Bayan Muna chair Neri Colmenares said there should be an “accounting of where the P60 billion was spent” and what government projects were funded by it.
“In our petition, in our motion, if [the government] claims that they have already spent [the P60 billion], and therefore they cannot return it, it should be accounted for. Where did you spend it? There must be an accounting, that’s the first step that should be ordered by the court,” Colmenares said in an interview with the Inquirer on Sunday.
He said the government must provide the specific projects in the unprogrammed appropriations that benefited from the PhilHealth fund transfer, and how much money was released to each of these programs.
“The [Department of Finance or DOF] itself should submit the accounting to the court,” Colmenares said. “[Secondly], because many people may not put so much credibility on a government accounting report, there should also be an investigation.”

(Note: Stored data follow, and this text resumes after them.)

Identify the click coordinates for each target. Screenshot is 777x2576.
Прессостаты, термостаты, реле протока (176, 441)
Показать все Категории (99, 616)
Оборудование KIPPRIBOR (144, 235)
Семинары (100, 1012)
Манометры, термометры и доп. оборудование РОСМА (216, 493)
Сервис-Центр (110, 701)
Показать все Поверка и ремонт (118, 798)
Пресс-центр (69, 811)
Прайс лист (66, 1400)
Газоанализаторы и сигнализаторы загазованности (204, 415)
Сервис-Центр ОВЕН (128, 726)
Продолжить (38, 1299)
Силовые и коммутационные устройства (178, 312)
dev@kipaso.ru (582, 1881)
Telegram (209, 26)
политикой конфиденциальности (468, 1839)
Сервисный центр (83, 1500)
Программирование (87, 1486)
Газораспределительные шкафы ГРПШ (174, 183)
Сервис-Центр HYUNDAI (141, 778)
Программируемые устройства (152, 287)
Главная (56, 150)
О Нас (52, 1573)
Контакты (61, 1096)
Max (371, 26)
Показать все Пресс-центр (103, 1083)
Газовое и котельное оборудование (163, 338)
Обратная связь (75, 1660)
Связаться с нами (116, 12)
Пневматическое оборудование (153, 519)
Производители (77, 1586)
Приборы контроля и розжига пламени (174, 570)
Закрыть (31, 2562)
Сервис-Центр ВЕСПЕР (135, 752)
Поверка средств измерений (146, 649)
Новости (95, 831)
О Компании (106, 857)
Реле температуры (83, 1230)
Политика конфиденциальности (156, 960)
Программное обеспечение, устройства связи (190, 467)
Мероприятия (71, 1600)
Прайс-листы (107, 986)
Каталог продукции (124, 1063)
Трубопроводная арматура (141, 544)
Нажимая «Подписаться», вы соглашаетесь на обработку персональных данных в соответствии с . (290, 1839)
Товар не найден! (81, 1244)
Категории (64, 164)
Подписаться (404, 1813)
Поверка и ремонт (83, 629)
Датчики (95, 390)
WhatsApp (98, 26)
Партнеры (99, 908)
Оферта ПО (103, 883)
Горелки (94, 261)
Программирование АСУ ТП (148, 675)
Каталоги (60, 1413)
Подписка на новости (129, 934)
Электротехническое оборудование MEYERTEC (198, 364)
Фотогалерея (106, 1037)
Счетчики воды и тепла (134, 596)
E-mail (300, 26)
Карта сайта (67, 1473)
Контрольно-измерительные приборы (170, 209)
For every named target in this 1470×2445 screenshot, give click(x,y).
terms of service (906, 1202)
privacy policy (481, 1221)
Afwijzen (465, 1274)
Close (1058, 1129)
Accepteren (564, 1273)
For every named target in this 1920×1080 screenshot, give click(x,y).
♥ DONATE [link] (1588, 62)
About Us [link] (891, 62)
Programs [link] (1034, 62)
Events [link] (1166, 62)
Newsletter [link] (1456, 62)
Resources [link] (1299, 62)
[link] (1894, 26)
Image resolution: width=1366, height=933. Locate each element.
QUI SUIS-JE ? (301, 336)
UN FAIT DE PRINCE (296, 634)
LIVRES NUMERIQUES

He said the investigation, whether by the House, Senate or the Ombudsman, “should not only be for the accounting… it will also go into whether irregularities attended the spending of these funds.”
Different petition
Also on Sunday, labor coalition Nagkaisa urged the Ombudsman to create a fact-finding task force that will determine “who approved, implemented and benefited from the diversion” of health funds that went into “unprogrammed appropriations and unfunded infrastructure projects, including alleged ‘ghost’ projects.”
As one of the petitioners-in-intervention, Nagkaisa said it welcomes the Supreme Court ruling but noted that “clearly, the fight does not end here.”
It pointed out that according to the high court itself, “a petition for certiorari under rule 65 is not a vehicle to hold officials criminally or civilly liable.”
In its ruling, the Supreme Court declined the petitioners’ request to determine the alleged liability of Finance Secretary Ralph Recto for technical malversation or plunder over the transfer of PhilHealth funds as it is a special civil action that is limited to a determination of grave abuse of discretion.